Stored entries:
++++

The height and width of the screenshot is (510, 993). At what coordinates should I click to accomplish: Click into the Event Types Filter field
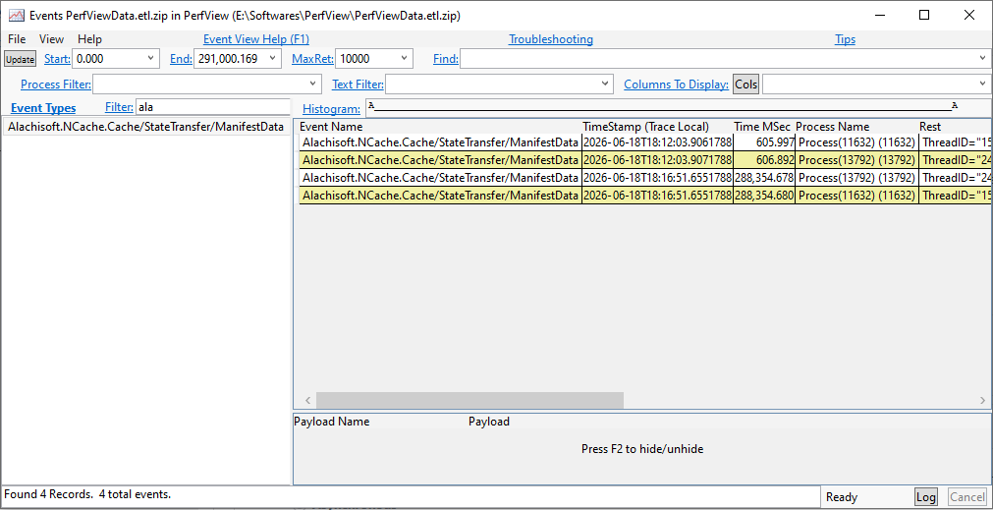tap(212, 107)
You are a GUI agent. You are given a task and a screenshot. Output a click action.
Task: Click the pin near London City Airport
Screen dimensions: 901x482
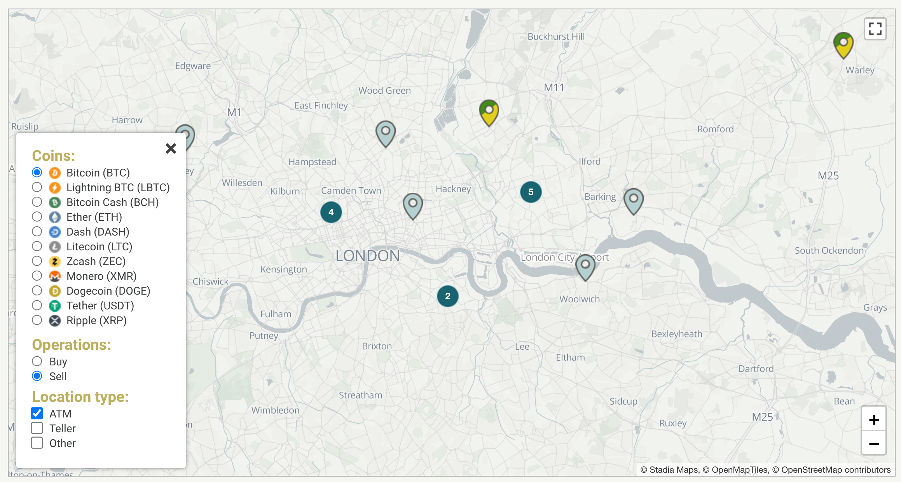click(585, 267)
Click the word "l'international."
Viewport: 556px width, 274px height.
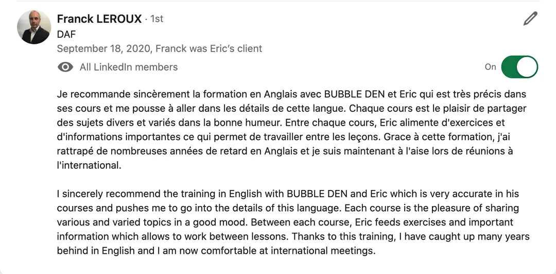coord(89,165)
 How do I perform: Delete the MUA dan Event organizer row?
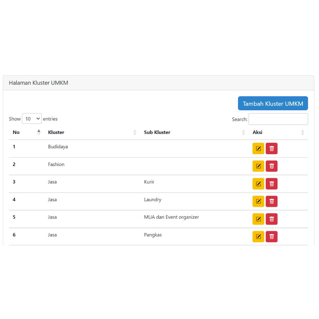272,219
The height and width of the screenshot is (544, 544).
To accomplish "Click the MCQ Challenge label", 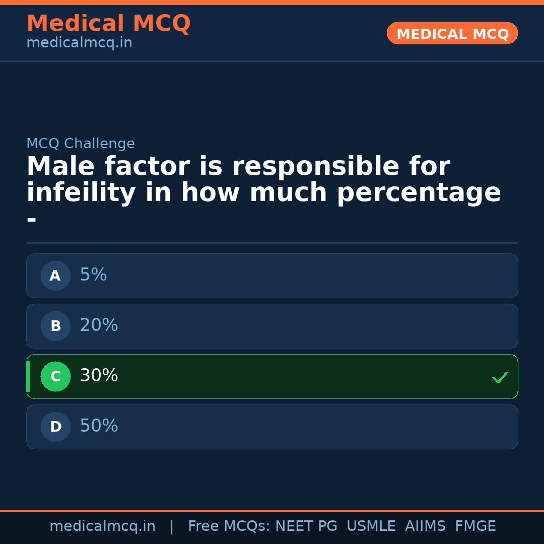I will click(x=81, y=144).
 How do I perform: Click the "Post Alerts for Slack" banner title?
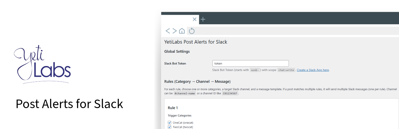pyautogui.click(x=69, y=104)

++++

What you should do —
Repeat verbatim the lines between the start of the data and the line containing "The height and width of the screenshot is (544, 544).", both ends included, omitting all pictures.

Written solution —
The height and width of the screenshot is (510, 993). At what coordinates should I click to accomplish: Click into the Event Types Filter field
tap(212, 107)
You are a GUI agent. You are given a task and a screenshot. Output a click action.
Task: Click the pin near London City Airport
Screen dimensions: 901x482
click(585, 267)
Click the word "l'international."
Viewport: 556px width, 274px height.
coord(89,165)
 How do I perform: Delete the MUA dan Event organizer row?
272,219
The height and width of the screenshot is (544, 544).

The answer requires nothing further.